Jasmine Nadua Trice is Associate Professor of Cinema and Media Studies in the Department of Film, Television, and Digital Media at the University of California, Los Angeles. Her first book, City of Screens: Imagining Audiences in Manila's Alternative Film Culture, was published by Duke University Press in 2021. She is currently co-authoring Practices of Futurity: Spatial Transformation in Southeast Asian Film Collectives, with Philippa Lovatt (University of St. Andrews, Scotland). Based on research with four art/experimental/documentary film groups, The book discusses how the work of Forum Lenteng (Jakarta), Los Otros (Quezon City), Hanoi Doclab (Hanoi), and Anti-Archive (Phnom Penh) offers alternatives to top-down urban futurisms. Authored with Dr. Philippa Lovatt (University of St. Andrews, Scotland), the project began as a series of screening events programmed with the Association for Southeast Asian Cinemas (ASEAC).
Fern Silva (1982, USA/Portugal) is an artist who began working as an editor and cameraperson in NYC. His early films centered on his relationship to Portugal and have since expanded, underlining the global influence of industry on culture and the environment.
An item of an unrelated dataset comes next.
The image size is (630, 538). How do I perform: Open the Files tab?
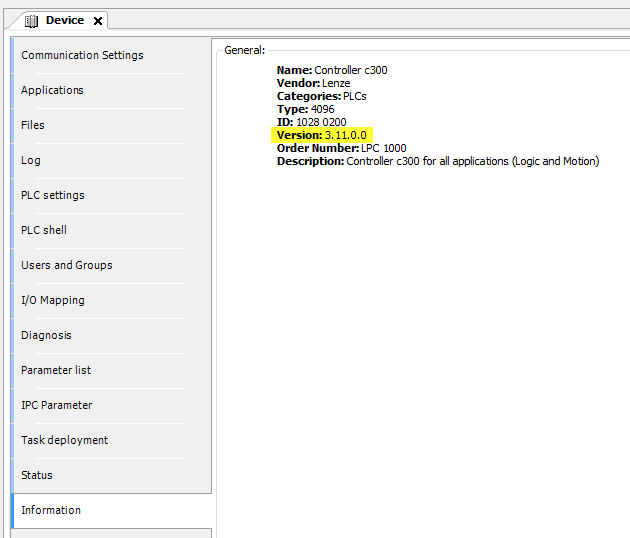click(x=33, y=125)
For over a decade, his 16mm films have been screened widely in festivals, museums, and cinematheques including the Toronto, Berlin, Locarno, Rotterdam, New York, London, Melbourne, and Hong Kong International Film Festivals, MOMA PS1, New Museum, Anthology Film Archive, and the Harvard Film Archive. They've been awarded prizes from the Ann Arbor Film Festival (Gus Van Sant Award), 25FPS Festival (Grand Prix), and most recently, the Agora Post-Production Award from the Thessaloniki International Film Festival. His work has been featured in publications including Cinema Scope, Filmmaker Magazine, and Film Comment. He's taught filmmaking at various institutions including the University of Illinois at Chicago, Bard College, and Bennington College and has received support from the Jerome Foundation, New York Foundation for the Arts, and the Radcliffe Institute for Advanced Study. He studied film at the Massachusetts College of Art and Bard College and is a fellow at the Film Study Center at Harvard University.
Alisi Telengut is a Canadian artist of Mongolian roots, living between Berlin, Germany and Tiohtià:ke/ Montréal, Canada. Her work has been screened and exhibited internationally, such as at the Whitney Biennial (USA), Academy Museum of Motion Pictures (USA), Sundance Film Festival (USA), TIFF (Canada), Annecy International Animation Festival (France), Biennial VIDEONALE at Kunstmuseum Bonn (Germany), OSTRALE Biennale (Germany), Anthology Film Archives (USA), UNESCO World Heritage Site Zollverein (Germany), among others. Telengut is currently an assistant professor in cinema at Concordia University (Canada) and a PhD candidate at Filmuniversitaet Babelsberg Konrad Wolf (Germany).